Design engineering, learning from past failures 2017

The world of design engineering has made great strides over the last 100 years and today the vast majority of testing and retesting is done via computer aided design systems. However, it would be wrong to suggest that design engineering today is an exact science because many engineers still appreciate and learn from problems encountered many years ago. So what were the main engineering disasters which helped to mould the industry that we see today?

The Titanic

The Titanic

The Titanic is one of the most infamous engineering “failures” claiming 1500 lives when the ship sank on its maiden voyage. Deemed to be “unsinkable” those maiden voyage passengers had no idea of the tragedy that awaited them – the Titanic is still talked about to this day. There are many theories as to why the Titanic sunk so quickly and why this “unsinkable” ship effectively failed.

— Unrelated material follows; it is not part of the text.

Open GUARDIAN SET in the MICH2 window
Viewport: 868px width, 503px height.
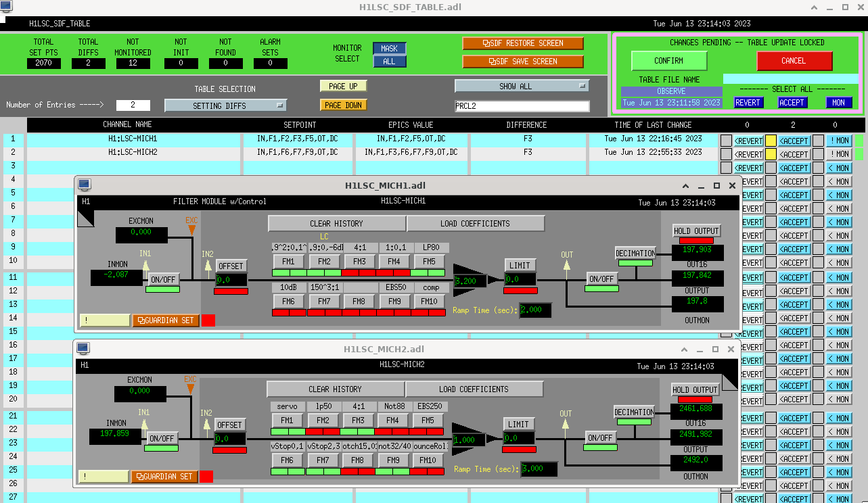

There may have been a number of contributing factors but the main problem was with the 16 watertight compartments used to keep the ship afloat. Over the years it has become apparent that because these compartments were not individually sealed, water began to spill from one compartment to another. When designed, the idea was that each compartment would be isolated from the others in the event of one or more compartments failing, allowing the ship to stay afloat. The rush of water when the ship hit an iceberg ran right through the 16 compartments destabilising and ultimately sinking the Titanic.

Many lessons have been learned from the sinking of the Titanic although unfortunately it took the lives of 1500 passengers and crew to highlight the main issues.

The Hindenburg disaster

Hindenburg-Disaster

The German passenger airship known as the LZ 129 Hindenburg caught fire and crashed in 1937 while attempting to dock in New Jersey. Hailed as a major breakthrough in air travel the Hindenburg disaster was a major setback for the airship industry. Interestingly, the industry is starting to make a comeback in the 21st century although we can all rest assured that problems of years gone by have been digested and acted upon.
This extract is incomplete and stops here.